Talvez fosse uma criança birrenta carente. Às vezes parecia um ciúme de um amor que sabe que tem, mas simplesmente não sente. Se procurar externamente, sobram bençãos e amor pra contar. Aí não diz nada pra não soar ingratidão. Se reclamasse os filhos e o marido a cobririam de afeto. Acostumada com a família sarcástica (ela mesma era) se falasse, imediatamente tirariam onda, mas a abraçariam acolhedores. Ela sabe que é amada. Mas talvez não esteja se amando o suficiente pra sentir isso. E não é como se não quisesse, só não conseguia.
Tudo que fazia era pouco, feio, sem graça. Se sentia pequena, péssima. Parecia inútil, fraca. Qualquer um se destaca mais que ela, merece mais que ela, mesmo com certo esforço, ainda não era suficiente, os outros sempre estavam um passo a frente, melhores. Ela via isso e pensava: de que adianta?! Se julgava, se cobrava e desistia. Ela que nunca foi de desistir. Nem as mensagens motivacionais, nem o livro do Cortella, nem a conversa consigo mesma ou as palavras que dizia pra animar os outros a comoviam. Vazio. Era tudo que havia. Qualquer coisa que surgia era motivo pra desconfiar: isso é falso, mais um curso certeza, eu já sei, sei o que tem que ser feito, só não consigo.

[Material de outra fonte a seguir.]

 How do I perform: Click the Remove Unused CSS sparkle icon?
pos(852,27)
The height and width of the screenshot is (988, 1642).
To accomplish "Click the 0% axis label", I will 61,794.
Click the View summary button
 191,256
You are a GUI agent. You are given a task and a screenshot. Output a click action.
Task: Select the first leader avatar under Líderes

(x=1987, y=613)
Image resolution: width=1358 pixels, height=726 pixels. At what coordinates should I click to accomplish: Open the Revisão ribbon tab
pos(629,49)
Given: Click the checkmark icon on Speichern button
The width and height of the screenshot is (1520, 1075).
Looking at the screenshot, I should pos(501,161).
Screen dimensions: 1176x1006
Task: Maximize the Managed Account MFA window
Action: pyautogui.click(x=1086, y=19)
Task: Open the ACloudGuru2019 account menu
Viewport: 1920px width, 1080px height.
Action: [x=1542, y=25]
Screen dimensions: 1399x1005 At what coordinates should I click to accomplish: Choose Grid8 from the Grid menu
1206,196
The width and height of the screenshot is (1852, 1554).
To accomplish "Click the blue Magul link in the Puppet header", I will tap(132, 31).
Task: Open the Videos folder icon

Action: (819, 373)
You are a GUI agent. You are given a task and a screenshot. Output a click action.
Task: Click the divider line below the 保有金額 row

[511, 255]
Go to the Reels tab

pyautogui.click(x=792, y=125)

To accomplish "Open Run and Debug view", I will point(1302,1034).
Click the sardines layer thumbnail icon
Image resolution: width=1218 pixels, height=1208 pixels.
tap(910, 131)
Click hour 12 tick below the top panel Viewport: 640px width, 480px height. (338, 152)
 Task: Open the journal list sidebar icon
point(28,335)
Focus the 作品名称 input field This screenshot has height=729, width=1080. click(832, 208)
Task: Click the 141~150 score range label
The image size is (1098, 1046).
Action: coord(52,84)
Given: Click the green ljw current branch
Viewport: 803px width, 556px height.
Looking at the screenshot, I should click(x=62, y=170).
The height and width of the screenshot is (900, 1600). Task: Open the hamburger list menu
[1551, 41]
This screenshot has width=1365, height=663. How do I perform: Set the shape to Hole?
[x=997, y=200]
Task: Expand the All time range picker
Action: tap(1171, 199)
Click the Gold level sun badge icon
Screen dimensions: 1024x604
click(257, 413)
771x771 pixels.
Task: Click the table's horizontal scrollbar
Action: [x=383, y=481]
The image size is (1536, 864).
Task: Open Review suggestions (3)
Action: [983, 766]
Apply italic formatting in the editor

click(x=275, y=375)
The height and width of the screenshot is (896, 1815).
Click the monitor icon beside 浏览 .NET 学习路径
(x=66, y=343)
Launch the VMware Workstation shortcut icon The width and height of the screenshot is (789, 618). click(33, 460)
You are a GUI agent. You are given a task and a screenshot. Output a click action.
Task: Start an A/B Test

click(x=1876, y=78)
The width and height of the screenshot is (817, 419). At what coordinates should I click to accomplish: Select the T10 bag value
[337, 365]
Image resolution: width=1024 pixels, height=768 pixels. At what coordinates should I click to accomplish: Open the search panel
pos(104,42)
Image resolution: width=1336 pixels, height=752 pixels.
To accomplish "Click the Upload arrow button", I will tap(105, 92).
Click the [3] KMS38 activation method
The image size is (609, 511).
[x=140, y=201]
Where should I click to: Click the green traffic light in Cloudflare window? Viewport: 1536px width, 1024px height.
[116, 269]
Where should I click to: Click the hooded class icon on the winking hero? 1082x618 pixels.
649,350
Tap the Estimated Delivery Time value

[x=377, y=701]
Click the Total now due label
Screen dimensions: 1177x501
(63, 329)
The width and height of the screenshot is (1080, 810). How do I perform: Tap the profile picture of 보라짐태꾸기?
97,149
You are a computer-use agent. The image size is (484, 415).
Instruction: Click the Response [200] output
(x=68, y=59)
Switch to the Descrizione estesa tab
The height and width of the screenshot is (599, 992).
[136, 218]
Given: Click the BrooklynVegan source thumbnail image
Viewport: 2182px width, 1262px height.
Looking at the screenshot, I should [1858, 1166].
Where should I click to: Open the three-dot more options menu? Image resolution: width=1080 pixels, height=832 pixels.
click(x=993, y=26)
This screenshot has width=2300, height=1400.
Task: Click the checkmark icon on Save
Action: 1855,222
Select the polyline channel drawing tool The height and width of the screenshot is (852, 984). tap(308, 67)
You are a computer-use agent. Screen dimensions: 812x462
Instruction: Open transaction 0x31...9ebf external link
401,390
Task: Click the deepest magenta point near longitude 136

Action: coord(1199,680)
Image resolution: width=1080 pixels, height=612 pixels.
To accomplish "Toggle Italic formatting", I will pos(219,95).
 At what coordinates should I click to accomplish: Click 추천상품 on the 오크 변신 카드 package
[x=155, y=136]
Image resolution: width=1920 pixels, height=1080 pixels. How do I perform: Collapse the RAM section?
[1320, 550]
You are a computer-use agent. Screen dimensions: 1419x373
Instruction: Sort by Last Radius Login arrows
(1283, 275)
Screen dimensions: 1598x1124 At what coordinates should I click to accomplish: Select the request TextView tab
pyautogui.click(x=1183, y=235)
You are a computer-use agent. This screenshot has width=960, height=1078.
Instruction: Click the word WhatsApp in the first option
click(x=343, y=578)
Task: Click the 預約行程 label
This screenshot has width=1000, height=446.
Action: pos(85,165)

Era um nó na garganta solitário. Afinal, afastou todos. De repente parecia que se perguntasse não tinha nenhum amigo pra falar algo bom, ainda que tivesse. Ninguém a amaria de verdade, ainda que amem, pelo que ela é de fato ou como se via naquele momento. Ah mas Deus nos ama! Será? Rebatia internamente que desconfiava até Dele: eu brigo, sou uma péssima cristã e filha, não consigo nem abrir mão das minhas convicções pra seguir o que Ele espera de mim. Porque Ele me amaria ainda? No trabalho não se sentia importante ou útil, qualquer um faria o que ela faz, ninguém ouvia suas ideias e não havia o que ser feito, até o jeito de querer participar às vezes mais incomodava que ajudava, causava ansiedade nos colegas. Em casa, não cozinhava tão bem, não era tão boa como dona de casa, nem tão boa mãe assim diante de tantas brigas. Na família, a mãe reclamava da ausência da filha, ela se sentia longe também. Com os demais, era sempre aquilo: não era a primeira pra ninguém. Nem pro marido, sentia que pra ele provavelmente a secretária era mais útil, mais bonita e mais admirável, até mais inteligente e com uma fé mais consistente (ainda que não fosse mas era isso que pensava). No segundo trabalho, ela sabia que era boa, mas tinha tanta gente melhor e as respostas ficaram tão sem graça com o tempo, era sempre mais do mesmo.
O nó aperta. Prende. Esmaga. Precisa soltar pra poder respirar.